Copy every entry exactly as it stands, though any image it holds should stay out of the copy.

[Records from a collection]
=-=-=-=-=

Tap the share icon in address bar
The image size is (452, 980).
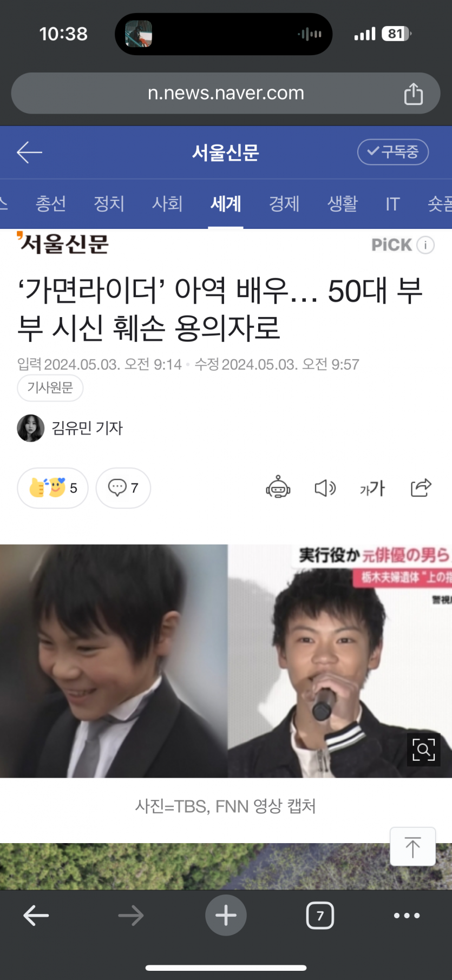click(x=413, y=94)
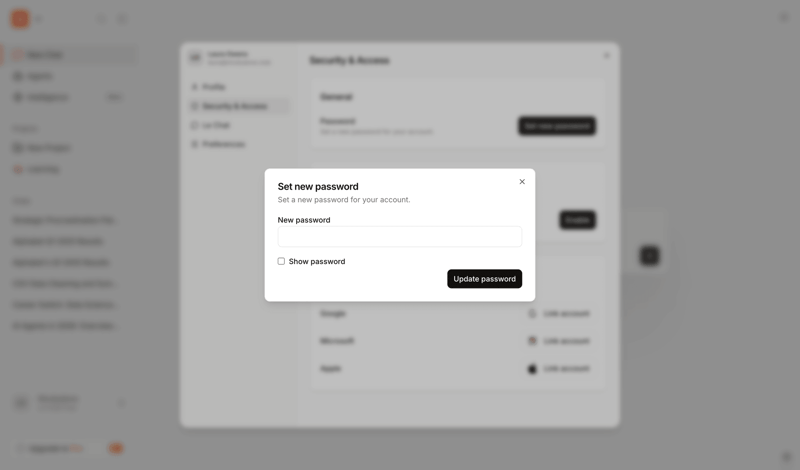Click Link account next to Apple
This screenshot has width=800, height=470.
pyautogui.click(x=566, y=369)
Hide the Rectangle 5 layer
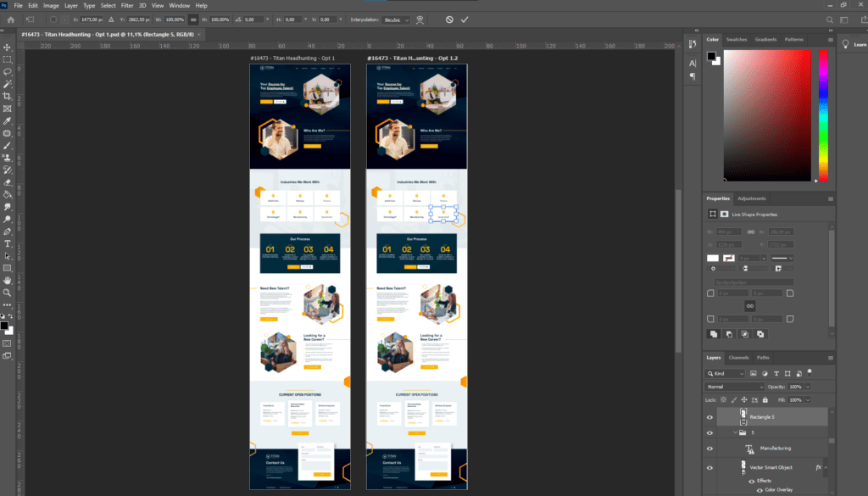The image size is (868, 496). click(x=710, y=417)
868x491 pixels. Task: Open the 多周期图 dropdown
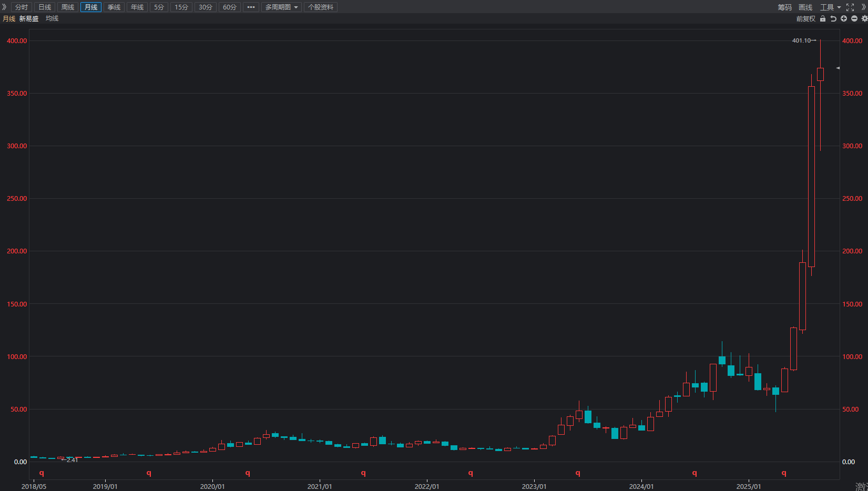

=-=-=-=-=

=== Finished exercise ===
Tap the share icon in address bar
The image size is (452, 980).
click(x=413, y=94)
Click Link account next to Apple
This screenshot has width=800, height=470.
pyautogui.click(x=566, y=369)
Hide the Rectangle 5 layer
The image size is (868, 496). click(x=710, y=417)
868x491 pixels. Task: Open the 多周期图 dropdown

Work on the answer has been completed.